• _PROBLEM STATEMENT_:
An exact transcription of the lines from the one holding "Task: Tap the checkmark beside Grad" to the end of the entries below, and nothing more, is the required answer. Please omit the pictures.

• _MATERIAL PROVIDED_:
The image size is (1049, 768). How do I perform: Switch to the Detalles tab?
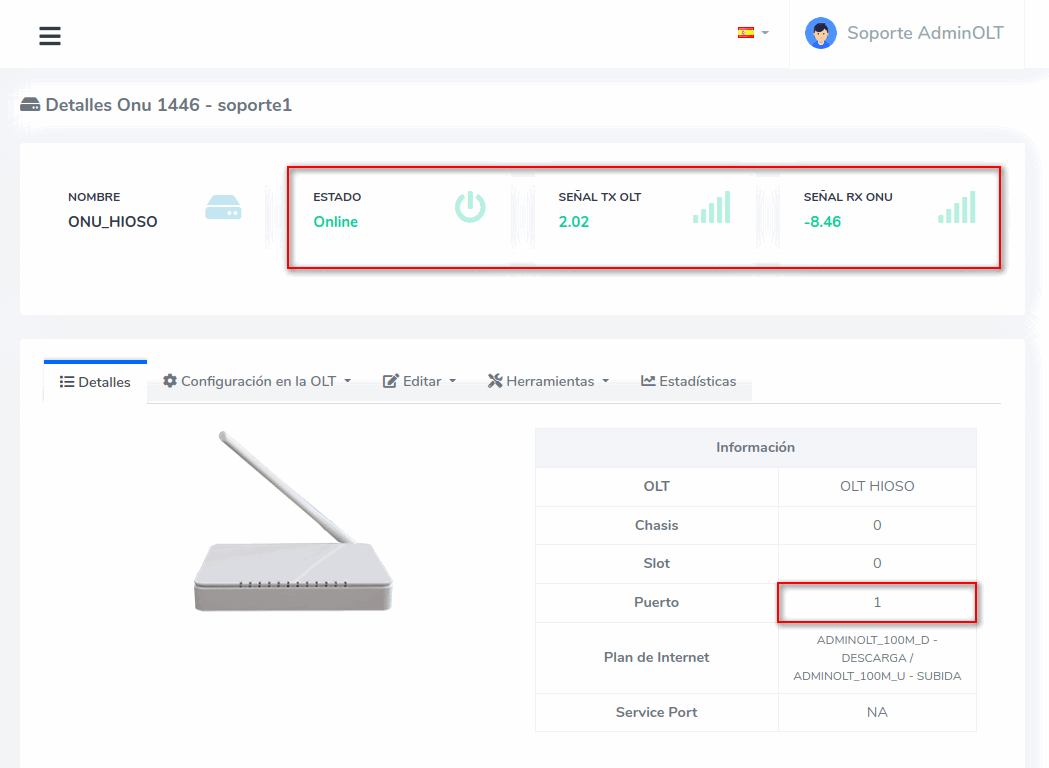tap(95, 382)
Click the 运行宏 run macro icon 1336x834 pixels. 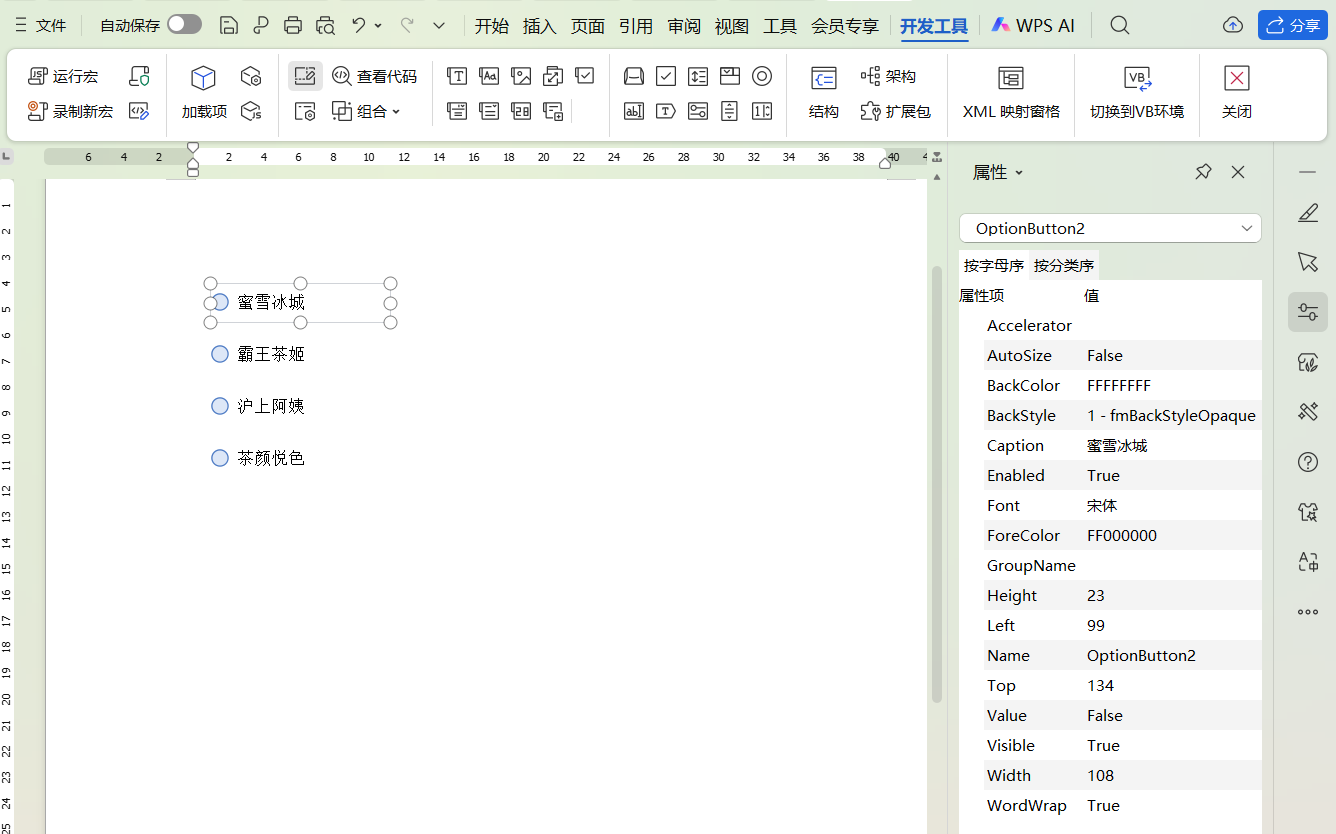pyautogui.click(x=39, y=76)
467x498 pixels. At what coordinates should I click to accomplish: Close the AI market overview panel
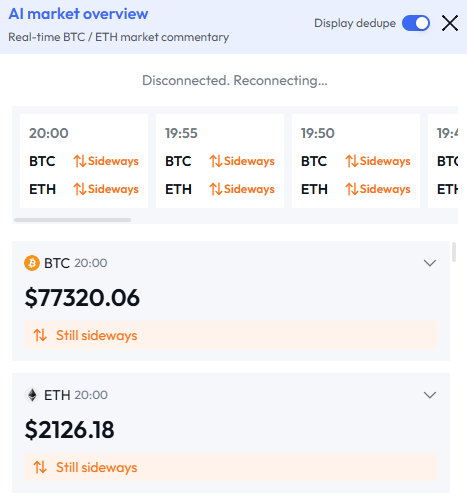click(x=450, y=23)
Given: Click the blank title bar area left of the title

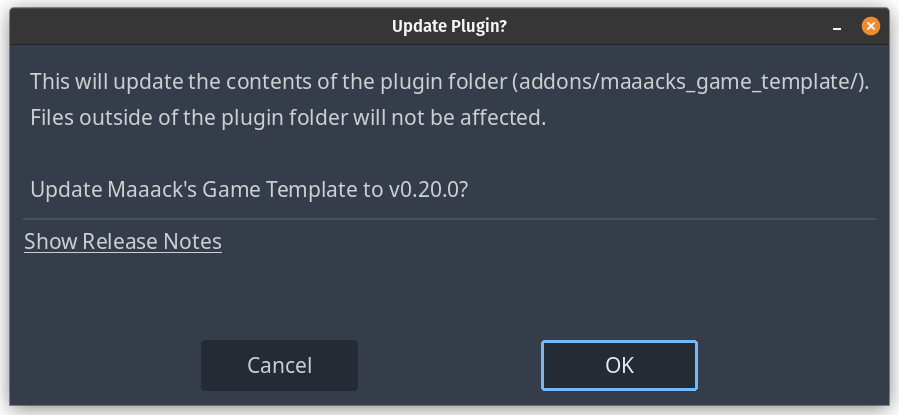Looking at the screenshot, I should [201, 26].
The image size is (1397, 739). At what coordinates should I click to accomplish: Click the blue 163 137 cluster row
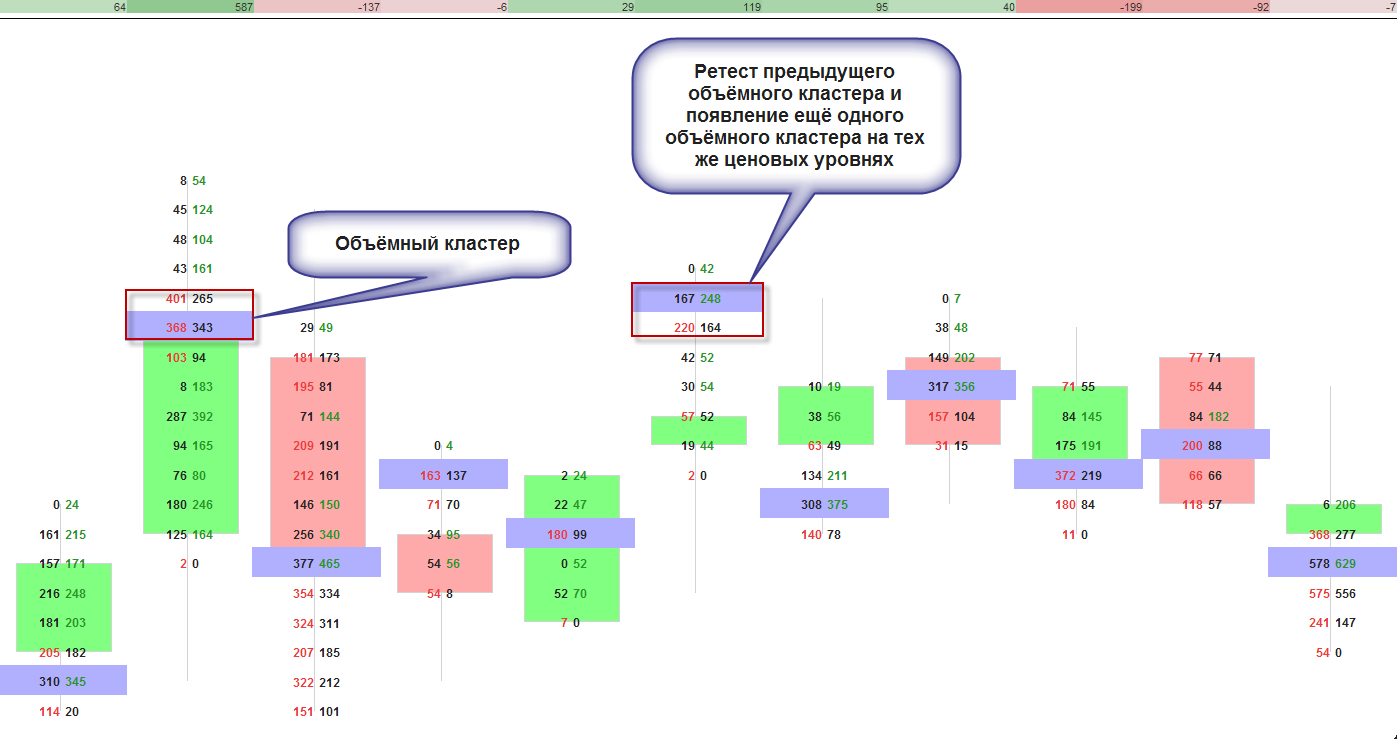(443, 475)
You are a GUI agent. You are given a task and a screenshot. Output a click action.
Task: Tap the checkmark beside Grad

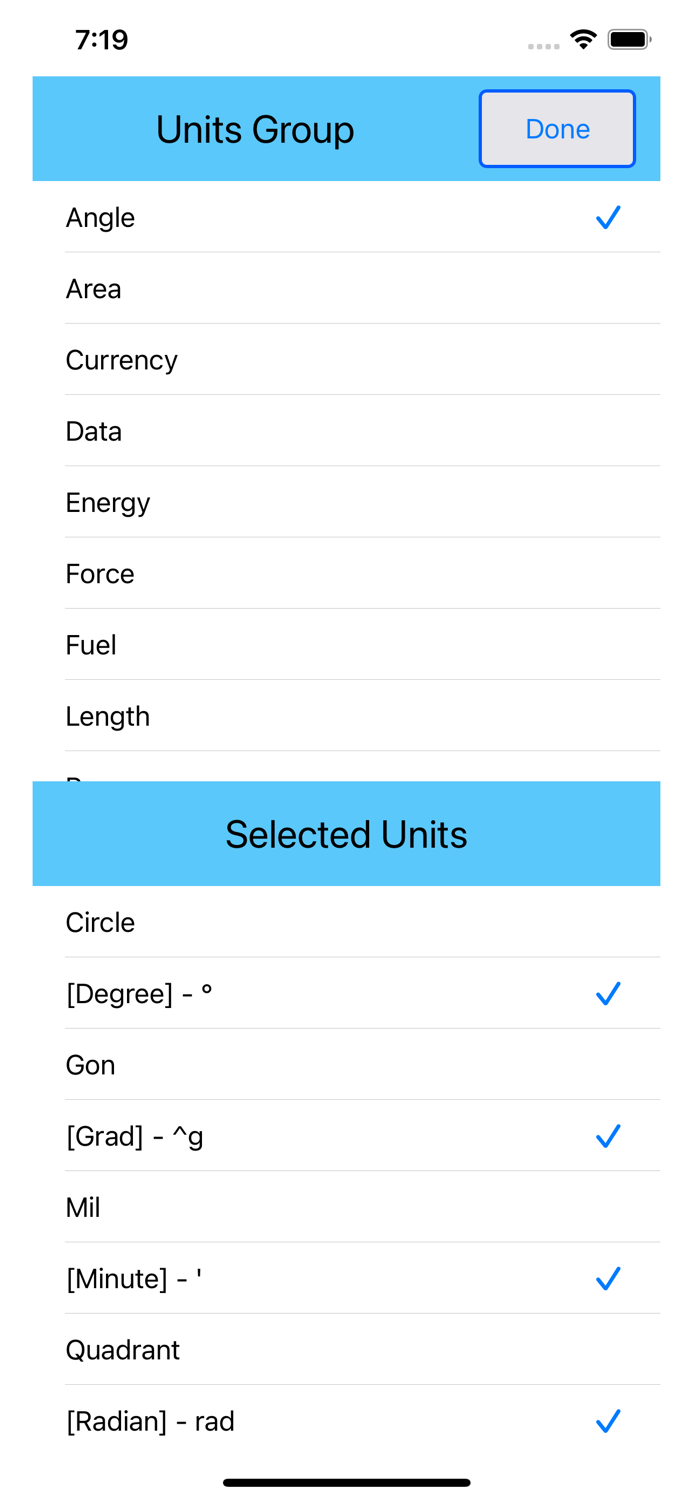point(608,1136)
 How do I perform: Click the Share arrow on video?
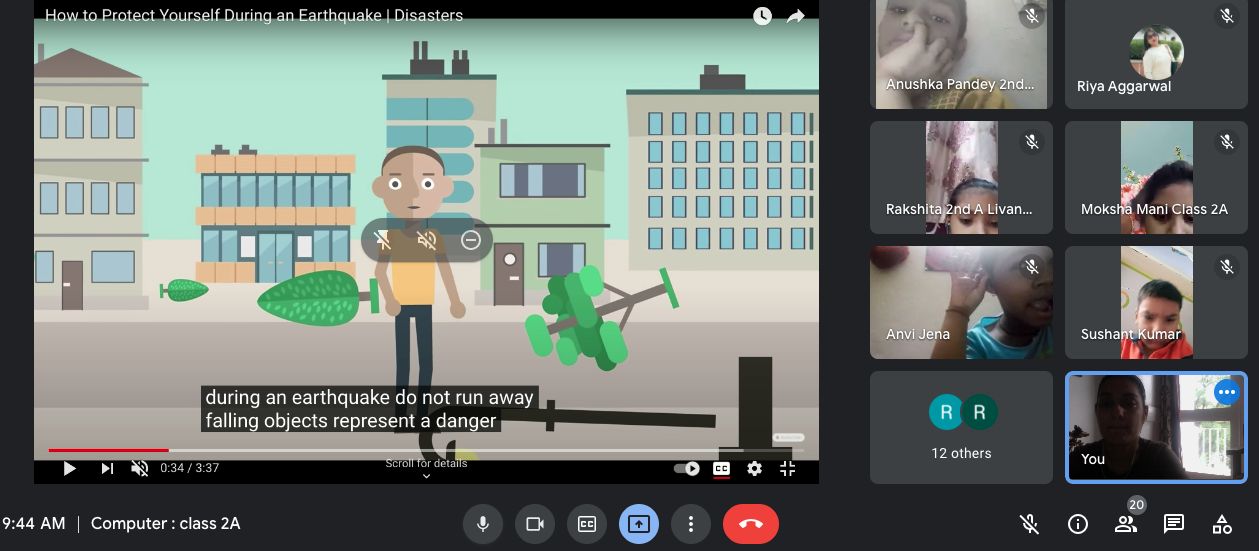[795, 16]
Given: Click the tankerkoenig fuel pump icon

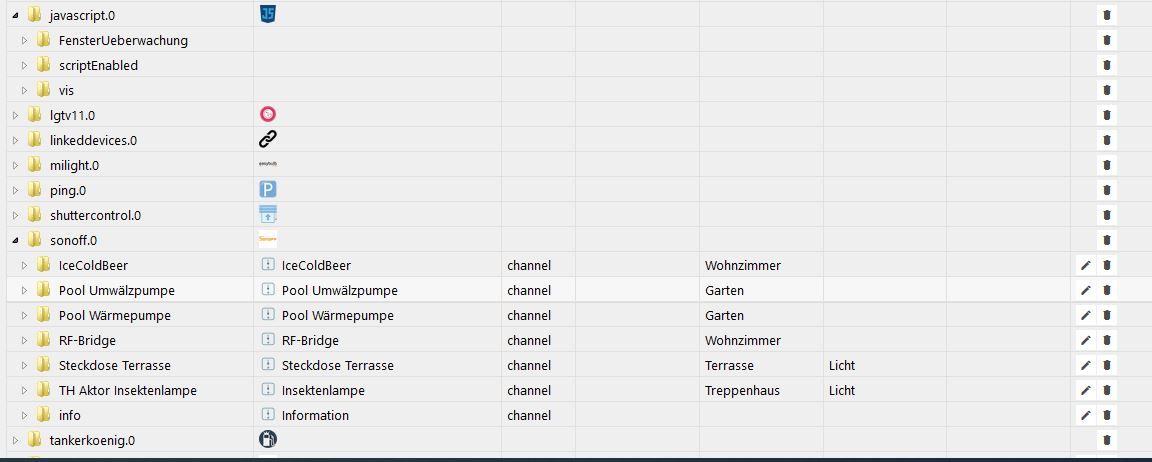Looking at the screenshot, I should 267,439.
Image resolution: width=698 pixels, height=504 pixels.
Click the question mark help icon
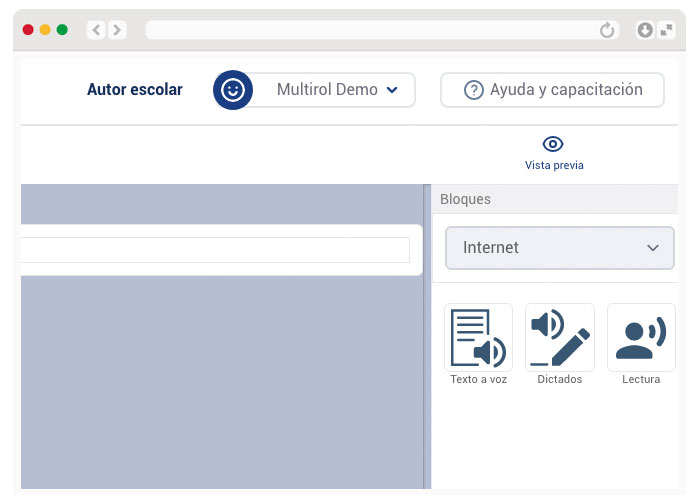474,90
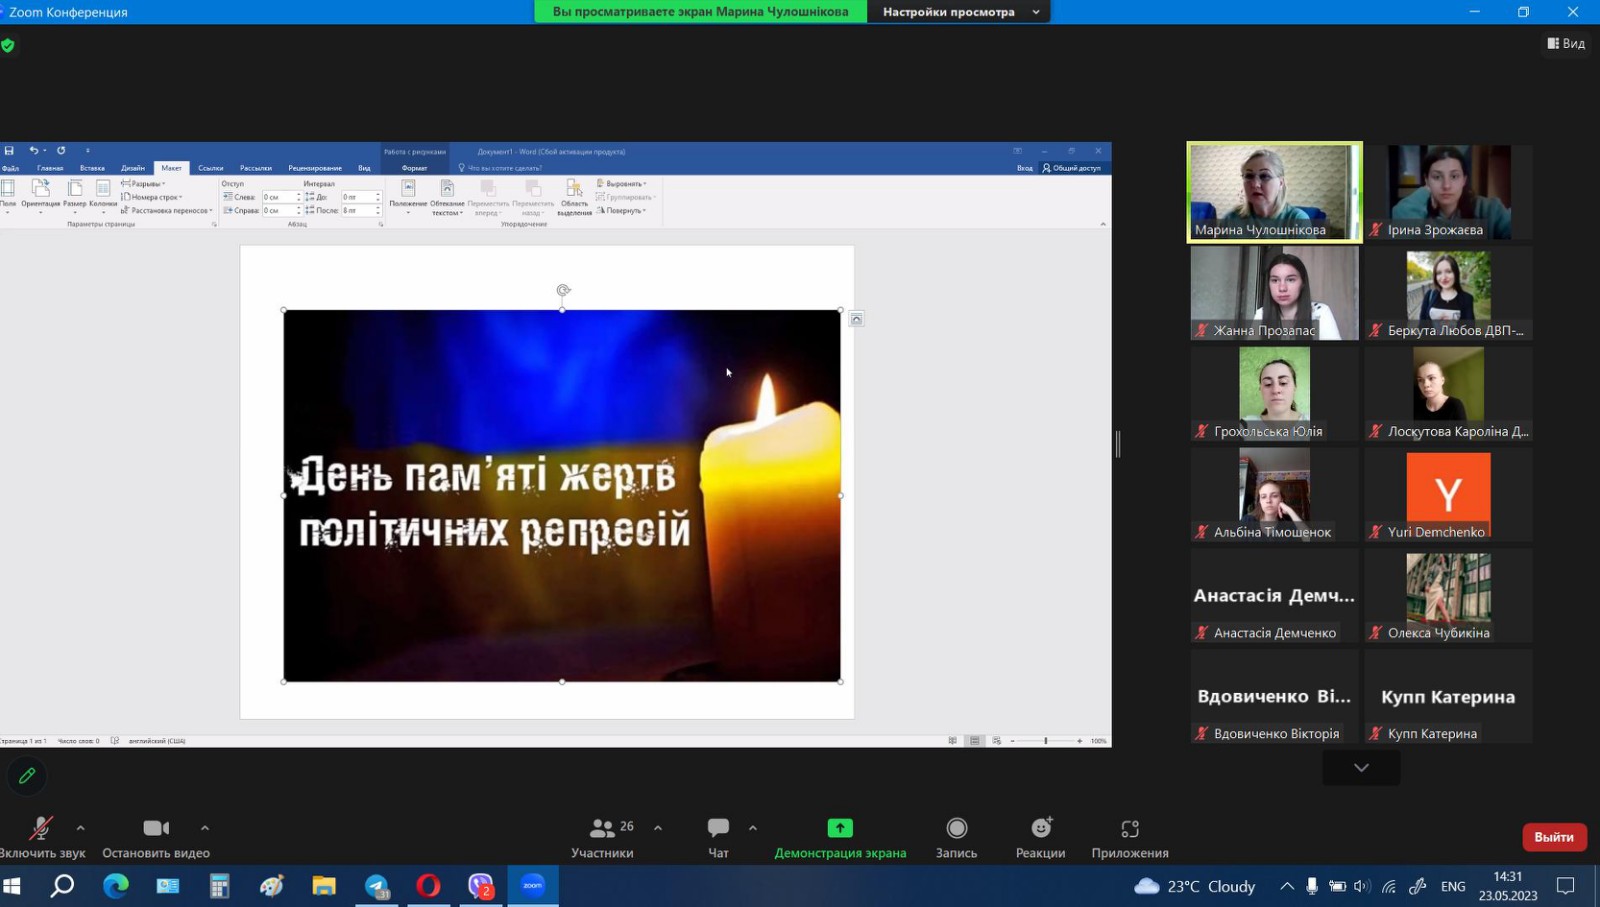Click the green pencil annotation icon

(x=27, y=775)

• _SOLUTION TO THIS PROBLEM_:
Task: Tap the checkmark beside Grad

point(608,1136)
 How do I perform: Click the Share arrow on video?
[795, 16]
Given: Click the tankerkoenig fuel pump icon

Looking at the screenshot, I should 267,439.
Image resolution: width=698 pixels, height=504 pixels.
Click the question mark help icon
474,90
Click the green pencil annotation icon

(x=27, y=775)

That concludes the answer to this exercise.